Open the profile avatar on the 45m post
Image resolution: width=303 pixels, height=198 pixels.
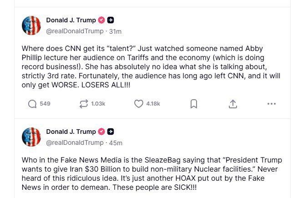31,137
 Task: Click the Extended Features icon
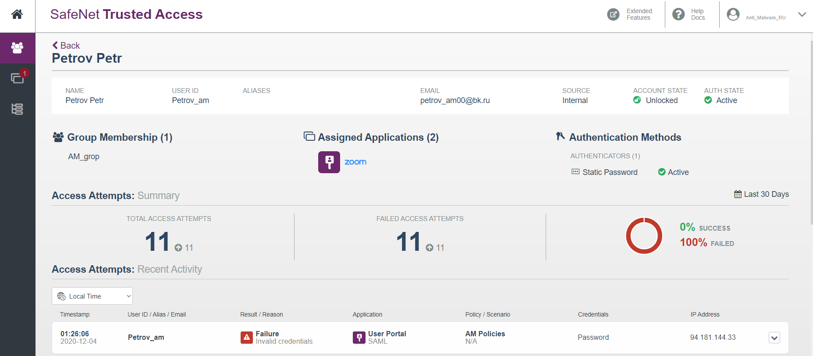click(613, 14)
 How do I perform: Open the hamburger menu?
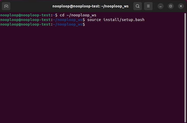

○ ○ ○ ○ ○

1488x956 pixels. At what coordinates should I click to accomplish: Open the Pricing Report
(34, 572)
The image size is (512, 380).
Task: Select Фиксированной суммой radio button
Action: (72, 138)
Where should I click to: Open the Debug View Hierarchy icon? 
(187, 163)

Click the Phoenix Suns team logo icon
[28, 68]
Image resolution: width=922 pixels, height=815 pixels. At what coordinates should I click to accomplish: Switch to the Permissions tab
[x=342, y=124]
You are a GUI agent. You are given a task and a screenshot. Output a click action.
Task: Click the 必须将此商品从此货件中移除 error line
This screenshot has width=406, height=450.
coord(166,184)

○ ○ ○ ○ ○

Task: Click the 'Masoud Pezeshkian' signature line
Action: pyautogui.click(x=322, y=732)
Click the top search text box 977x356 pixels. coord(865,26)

○ ○ ○ ○ ○

_WRITTEN INSTRUCTION_
Rewrite the listing between the lines holding "Task: Click the Extended Features icon" and "How do I perform: Open the hamburger menu?", inclusive, swapping "hamburger menu" for "navigation menu" and keeping everything else the same. Leave the pictures out.

_SOLUTION TO THIS PROBLEM_
 Task: Click the Extended Features icon
click(613, 14)
 How do I perform: Open the navigation menu?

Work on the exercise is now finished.